SUPPRESS regulations add a user to your suppression list by their userId. Suppressed users are blocked across all sources; any message you send to Segment with a suppressed userId is blocked at our API. These messages do not appear in the debugger, are not saved in our archives and systems, and are not sent to any downstream server-side destinations. Suppression does not affect device-mode destinations.

Usually, when a customer exercises their right to erasure, they also expect that you stop collecting data about them. Suppression regulations ensure that regardless of how you’re sending data to Segment, if a user opts out, their wishes are respected on an ongoing basis and across applications.
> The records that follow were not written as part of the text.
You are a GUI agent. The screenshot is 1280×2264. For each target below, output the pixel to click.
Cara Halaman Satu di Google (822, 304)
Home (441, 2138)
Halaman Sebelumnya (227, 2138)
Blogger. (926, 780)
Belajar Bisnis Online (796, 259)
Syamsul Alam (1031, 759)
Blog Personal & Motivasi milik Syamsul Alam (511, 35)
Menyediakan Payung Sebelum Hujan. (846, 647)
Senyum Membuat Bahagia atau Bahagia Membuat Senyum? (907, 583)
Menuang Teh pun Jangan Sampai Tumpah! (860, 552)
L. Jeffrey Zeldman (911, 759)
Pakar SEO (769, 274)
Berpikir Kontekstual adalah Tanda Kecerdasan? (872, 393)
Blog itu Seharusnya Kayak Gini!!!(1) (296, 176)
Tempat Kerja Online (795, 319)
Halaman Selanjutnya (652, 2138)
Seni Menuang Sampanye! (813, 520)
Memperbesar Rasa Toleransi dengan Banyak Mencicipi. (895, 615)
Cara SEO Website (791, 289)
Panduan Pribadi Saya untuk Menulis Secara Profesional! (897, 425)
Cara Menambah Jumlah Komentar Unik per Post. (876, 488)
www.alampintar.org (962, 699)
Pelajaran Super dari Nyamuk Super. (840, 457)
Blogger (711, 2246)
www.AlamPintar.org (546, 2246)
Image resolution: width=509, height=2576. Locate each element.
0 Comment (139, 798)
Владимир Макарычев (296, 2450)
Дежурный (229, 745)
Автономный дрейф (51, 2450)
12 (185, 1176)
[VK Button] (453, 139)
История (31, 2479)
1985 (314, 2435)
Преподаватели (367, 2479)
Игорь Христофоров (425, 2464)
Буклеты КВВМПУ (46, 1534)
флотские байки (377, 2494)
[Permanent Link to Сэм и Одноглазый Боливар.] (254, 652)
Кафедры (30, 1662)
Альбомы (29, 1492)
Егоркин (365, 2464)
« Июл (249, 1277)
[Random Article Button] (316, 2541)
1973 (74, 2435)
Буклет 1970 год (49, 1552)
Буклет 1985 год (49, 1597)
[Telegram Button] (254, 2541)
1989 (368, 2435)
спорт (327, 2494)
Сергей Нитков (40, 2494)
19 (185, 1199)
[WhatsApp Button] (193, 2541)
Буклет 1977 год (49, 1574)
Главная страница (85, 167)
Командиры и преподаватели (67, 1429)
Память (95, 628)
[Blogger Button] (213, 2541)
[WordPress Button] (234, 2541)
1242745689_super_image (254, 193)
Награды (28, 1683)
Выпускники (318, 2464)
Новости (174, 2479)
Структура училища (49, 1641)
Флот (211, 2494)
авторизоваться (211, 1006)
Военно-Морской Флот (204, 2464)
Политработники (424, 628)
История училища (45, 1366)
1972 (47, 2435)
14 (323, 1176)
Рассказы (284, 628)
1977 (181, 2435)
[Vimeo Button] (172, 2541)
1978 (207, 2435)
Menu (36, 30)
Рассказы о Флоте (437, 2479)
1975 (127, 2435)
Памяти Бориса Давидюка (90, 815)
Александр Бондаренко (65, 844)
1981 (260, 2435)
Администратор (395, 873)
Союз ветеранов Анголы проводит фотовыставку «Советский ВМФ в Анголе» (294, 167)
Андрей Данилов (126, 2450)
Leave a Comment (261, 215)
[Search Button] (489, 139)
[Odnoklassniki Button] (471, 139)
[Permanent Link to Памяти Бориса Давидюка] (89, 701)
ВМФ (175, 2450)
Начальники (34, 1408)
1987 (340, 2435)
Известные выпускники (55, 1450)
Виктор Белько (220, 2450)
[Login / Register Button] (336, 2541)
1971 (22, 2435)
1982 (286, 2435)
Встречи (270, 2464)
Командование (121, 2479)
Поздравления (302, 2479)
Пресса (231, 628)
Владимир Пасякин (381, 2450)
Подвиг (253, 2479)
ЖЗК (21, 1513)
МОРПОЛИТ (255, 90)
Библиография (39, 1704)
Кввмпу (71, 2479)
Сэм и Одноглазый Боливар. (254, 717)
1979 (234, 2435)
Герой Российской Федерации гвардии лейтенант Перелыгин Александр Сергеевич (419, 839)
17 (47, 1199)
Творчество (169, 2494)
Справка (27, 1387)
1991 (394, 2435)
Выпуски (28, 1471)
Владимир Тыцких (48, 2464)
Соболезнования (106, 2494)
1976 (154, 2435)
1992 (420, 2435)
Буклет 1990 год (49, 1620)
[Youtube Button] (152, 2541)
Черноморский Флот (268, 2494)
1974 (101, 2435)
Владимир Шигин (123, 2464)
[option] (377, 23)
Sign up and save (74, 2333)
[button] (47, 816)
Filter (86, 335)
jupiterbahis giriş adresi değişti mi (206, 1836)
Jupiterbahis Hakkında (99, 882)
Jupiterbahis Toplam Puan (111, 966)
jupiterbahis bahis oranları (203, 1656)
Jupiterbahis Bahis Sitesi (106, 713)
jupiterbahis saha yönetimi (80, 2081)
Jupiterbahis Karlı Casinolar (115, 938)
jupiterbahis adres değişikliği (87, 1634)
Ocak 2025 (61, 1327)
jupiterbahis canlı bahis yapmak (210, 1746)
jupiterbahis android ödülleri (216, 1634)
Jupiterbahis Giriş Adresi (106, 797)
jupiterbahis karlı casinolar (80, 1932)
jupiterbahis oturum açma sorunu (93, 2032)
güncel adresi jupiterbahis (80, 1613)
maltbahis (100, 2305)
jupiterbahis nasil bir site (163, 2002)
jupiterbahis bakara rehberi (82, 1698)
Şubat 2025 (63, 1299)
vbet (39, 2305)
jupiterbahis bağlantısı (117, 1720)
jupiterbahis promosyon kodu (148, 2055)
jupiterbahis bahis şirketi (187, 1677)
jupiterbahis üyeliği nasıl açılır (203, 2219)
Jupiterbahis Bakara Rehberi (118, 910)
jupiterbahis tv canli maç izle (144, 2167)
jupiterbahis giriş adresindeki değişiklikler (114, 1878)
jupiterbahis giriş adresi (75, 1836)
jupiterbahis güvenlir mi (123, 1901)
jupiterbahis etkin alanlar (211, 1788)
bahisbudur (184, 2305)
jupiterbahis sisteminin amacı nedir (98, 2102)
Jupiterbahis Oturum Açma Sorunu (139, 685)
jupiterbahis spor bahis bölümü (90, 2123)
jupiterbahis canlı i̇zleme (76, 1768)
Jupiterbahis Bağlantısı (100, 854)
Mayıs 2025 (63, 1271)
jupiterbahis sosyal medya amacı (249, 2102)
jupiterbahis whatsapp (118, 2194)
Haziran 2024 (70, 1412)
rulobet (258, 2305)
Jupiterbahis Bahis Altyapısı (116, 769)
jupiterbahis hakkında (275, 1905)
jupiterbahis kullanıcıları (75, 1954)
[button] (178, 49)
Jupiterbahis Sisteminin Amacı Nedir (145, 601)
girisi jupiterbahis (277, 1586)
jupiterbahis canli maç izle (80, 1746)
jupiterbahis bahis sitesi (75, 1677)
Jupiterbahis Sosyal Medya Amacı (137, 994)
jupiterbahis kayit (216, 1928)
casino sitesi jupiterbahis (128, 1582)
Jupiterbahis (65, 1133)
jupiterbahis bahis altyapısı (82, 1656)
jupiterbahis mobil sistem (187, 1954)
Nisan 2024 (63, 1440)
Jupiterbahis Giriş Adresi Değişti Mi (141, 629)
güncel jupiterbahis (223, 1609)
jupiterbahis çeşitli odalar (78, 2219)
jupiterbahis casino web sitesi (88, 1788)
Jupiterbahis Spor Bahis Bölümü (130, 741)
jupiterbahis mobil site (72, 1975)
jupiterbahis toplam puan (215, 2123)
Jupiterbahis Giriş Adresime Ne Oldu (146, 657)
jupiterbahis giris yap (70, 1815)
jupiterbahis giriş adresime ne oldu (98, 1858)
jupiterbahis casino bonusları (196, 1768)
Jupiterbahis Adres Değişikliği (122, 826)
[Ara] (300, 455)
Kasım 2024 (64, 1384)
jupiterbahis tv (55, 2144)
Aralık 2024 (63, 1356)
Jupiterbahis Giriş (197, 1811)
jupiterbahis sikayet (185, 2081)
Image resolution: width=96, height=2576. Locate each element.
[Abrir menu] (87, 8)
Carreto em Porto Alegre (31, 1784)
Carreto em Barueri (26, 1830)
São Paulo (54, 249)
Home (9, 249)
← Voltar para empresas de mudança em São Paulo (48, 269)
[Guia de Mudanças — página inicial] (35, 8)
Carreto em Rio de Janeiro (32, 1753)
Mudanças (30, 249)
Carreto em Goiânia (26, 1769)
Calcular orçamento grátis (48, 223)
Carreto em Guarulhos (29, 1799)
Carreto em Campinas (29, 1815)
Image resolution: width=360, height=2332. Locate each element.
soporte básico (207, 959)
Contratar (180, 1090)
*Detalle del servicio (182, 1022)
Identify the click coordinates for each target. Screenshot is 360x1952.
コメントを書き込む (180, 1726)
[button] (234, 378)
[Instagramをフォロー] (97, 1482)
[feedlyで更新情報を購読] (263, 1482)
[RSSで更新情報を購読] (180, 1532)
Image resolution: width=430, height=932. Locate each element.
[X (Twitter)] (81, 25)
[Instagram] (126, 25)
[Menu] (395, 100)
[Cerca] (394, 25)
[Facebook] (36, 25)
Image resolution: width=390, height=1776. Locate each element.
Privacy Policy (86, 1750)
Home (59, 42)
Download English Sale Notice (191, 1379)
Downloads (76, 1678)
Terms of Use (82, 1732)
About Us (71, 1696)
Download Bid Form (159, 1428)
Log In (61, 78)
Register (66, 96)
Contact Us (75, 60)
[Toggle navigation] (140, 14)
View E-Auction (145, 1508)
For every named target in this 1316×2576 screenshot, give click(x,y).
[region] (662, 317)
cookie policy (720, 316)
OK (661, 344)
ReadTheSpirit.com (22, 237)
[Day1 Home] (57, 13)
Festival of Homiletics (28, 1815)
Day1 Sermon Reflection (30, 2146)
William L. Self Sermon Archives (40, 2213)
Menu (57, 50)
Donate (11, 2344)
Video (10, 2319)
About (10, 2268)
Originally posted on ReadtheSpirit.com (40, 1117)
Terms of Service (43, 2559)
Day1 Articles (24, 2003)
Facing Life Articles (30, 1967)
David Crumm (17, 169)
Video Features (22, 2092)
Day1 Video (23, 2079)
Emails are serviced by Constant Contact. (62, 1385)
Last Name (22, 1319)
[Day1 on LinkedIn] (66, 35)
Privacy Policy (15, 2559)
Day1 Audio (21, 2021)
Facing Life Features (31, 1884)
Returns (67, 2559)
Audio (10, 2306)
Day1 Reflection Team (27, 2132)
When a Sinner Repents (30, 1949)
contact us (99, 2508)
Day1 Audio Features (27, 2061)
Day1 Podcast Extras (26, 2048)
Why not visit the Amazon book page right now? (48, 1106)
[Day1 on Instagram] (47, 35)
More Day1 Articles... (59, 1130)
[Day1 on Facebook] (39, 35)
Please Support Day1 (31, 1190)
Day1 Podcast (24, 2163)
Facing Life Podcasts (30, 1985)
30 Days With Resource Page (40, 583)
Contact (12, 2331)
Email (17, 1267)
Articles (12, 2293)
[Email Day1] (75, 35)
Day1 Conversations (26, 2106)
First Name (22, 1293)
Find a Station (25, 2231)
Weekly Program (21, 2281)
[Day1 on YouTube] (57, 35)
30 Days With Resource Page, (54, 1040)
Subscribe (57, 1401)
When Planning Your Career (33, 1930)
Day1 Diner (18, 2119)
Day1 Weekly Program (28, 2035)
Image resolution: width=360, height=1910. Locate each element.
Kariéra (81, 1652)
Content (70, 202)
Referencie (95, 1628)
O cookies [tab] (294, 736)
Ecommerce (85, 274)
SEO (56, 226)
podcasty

Suppression is not a substitute for gathering affirmative, unambiguous consent about data collection and its uses.

Segment offers suppression tools to help you manage the challenge of users opting-out across multiple channels and platforms. However, we encourage and expect that you design your systems and applications so you don’t collect or forward data to Segment until you have unambiguous, specific, informed consent or have established another lawful legal basis to do so.

To remove a user from the suppression list, create an UNSUPPRESSION regulation.

Deletion Support and the Right to Be Forgotten

When you create a SUPPRESS_AND_DELETE regulation, the user is actively suppressed, and Segment begins permanently deleting all data associated with this user from your workspace. This includes scanning and removing all messages related to that userId from all storage mediums that don’t automatically expire data within 30 days, including archives, databases, and intermediary stores.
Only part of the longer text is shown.